Köln. Zum 20. Jahrestag des „Arsch huh“-Konzerts
Kölner Künstler gegen Rassismus und Neonazismus hat der jüdische
Publizist Michel Friedman eine „Enthemmung in der Mitte der
Gesellschaft“ angeprangert. „Im Vergleich zu dem, was 1992 beklagen
war, gibt es heute noch weitaus mehr Grund zur Sorge“, sagte Friedman
dem „Kölner Stadt-Anzeiger“ (Freitag-Ausgabe). Er verwies unter
anderem auf den Rechtsterror der NSU und das Versagen der
Sicherheitsbehörden. Rassisten und Antisemiten agierten heute
„unverschämter, sie sind lauter und sichtbarer“, so Friedman weiter.

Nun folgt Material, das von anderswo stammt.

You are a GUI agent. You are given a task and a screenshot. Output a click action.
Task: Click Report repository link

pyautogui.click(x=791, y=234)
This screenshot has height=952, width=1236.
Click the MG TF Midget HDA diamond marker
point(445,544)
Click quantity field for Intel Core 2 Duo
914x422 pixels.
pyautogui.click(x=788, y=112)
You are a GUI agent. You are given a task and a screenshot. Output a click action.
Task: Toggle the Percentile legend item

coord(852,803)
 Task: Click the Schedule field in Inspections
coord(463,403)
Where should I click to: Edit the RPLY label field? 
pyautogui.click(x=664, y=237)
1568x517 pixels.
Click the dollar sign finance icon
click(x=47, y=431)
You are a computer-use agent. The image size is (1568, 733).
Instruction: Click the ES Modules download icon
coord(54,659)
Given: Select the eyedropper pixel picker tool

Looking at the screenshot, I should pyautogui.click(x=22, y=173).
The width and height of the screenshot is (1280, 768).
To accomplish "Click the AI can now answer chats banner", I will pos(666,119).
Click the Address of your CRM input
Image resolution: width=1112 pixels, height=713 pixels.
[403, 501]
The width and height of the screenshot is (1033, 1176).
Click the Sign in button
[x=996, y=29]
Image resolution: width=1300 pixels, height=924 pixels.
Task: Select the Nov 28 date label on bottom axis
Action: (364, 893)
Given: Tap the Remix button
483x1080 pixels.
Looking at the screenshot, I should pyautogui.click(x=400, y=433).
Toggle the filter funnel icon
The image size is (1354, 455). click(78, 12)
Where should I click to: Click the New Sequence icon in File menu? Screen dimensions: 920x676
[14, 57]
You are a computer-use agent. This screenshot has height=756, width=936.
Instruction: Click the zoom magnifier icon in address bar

Namentlich griff er die Schriftsteller Martin Walser und Günter Grass
scharf an: „Früher hat der Spießbürger seinen Rassismus und
Antisemitismus in verrauchten Hinterzimmern ausgetobt. Mittlerweile
macht er das beim Champagner-Empfang oder verfasst – wie Martin
Walser und Günter Grass – Pamphlete in Rede- oder Gedichtform.“ Vor
diesem Hintergrund lobte Friedman das Engagement von Künstlern wie
Wolfgang Niedecken (BAP) und anderen, die nach einer Welle
ausländerfeindlicher Übergriffe zum Protest aufgerufen hatten. Zu dem
Konzert unter dem Motto „Arsch huh, Zäng ussenander“ (kölsch für
„Hintern hoch, Zähne auseinander“) versammelten sich in Köln 100.000
Zuhörer. Am Freitag findet eine Neuauflage des Konzerts statt. „Ein
Künstler, der sich offen gegen Nazis stellt, hat mehr getan als die
meisten anderen, deren Tun sich darauf beschränkt, diejenigen zu
kritisieren, die etwas tun“, sagte Friedman. Natürlich reiche ein
Konzert allein nicht aus. Aber das gelte für jede Aktion. „Und eines
ist klar: Alle Konzerte dieser Welt ersetzen nicht die persönliche
und direkte Abwehr des millionenfachen, kleinen Alltagsrassismus“, so
der Frankfurter Publizist.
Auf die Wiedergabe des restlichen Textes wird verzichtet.